The isolated perfused kidney exhibits substantial charge selectivity, as in vivo, in relation to fractional clearance of [3H]dextran sulfate and [3H]dextran. When cycloheximide is present in perfusate, fractional clearance of dextran sulfate is increased and proteinuria becomes significant, but glomerular filtration rate remains essentially unchanged compared with control. The possible role of cells in affecting transglomerular transport was demonstrated when isolated glomeruli from control perfused kidneys showed a very significant resident concentration of [3H]dextran sulfate and [3H]albumin, whereas there was no corresponding accumulation of [3H]dextran or [3H]inulin.

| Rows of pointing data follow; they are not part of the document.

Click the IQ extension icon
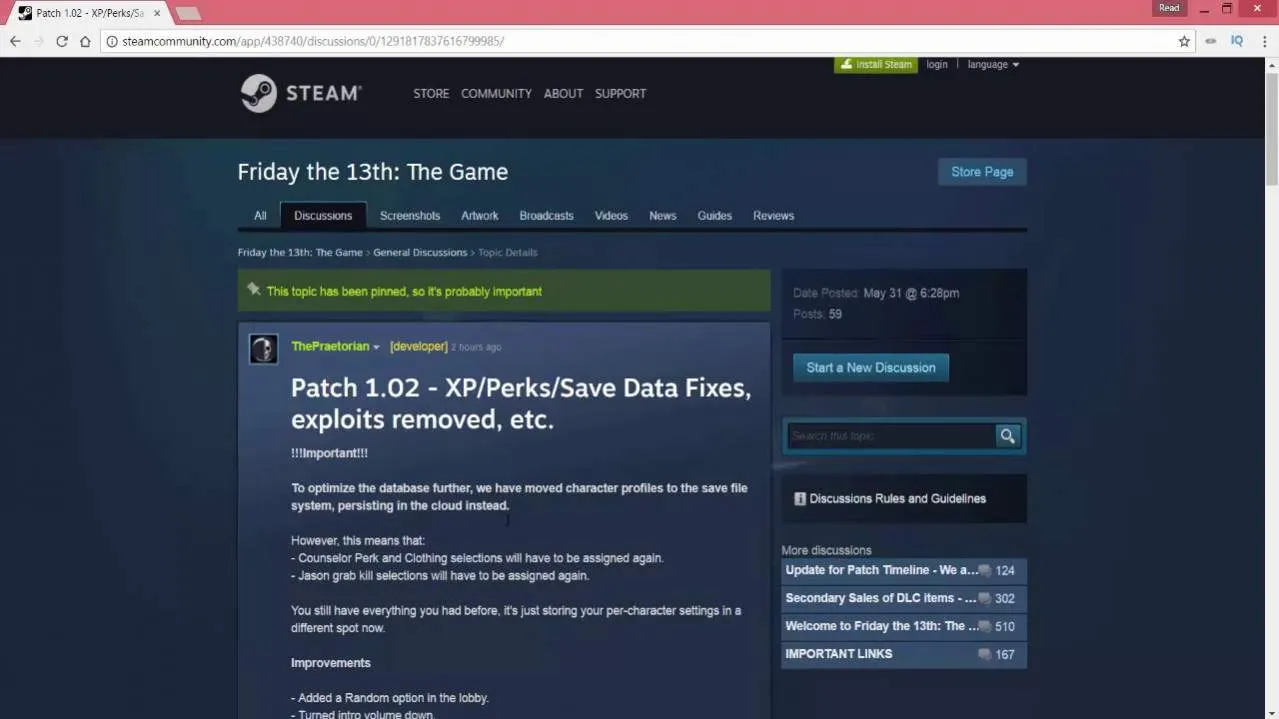 pos(1237,41)
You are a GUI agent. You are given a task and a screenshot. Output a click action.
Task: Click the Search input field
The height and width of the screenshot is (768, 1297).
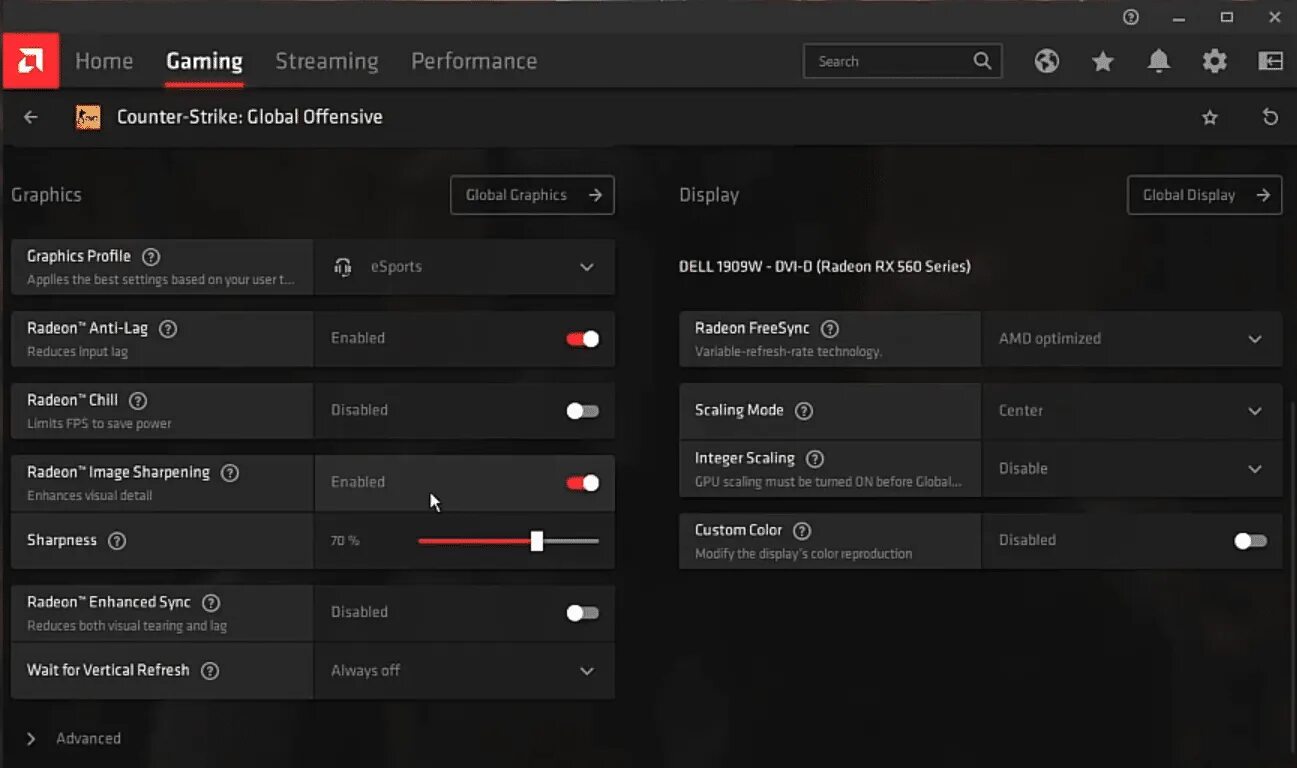tap(890, 61)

Glomerular concentration of dextran sulfate and albumin was significantly reduced by cycloheximide. Kinetics of uptake and release of glomerular dextran sulfate indicated that it had a half-life of glomerular residence of approximately 2-3 min and that this half-life was considerably extended in the presence of cycloheximide. The half-life for glomerular residence of albumin was in the range of 30-40 min. The conclusion from this work is that glomerular charge selectivity for dextran sulfate could be quantitatively rationalized on the basis of transient uptake and release by glomerular cells.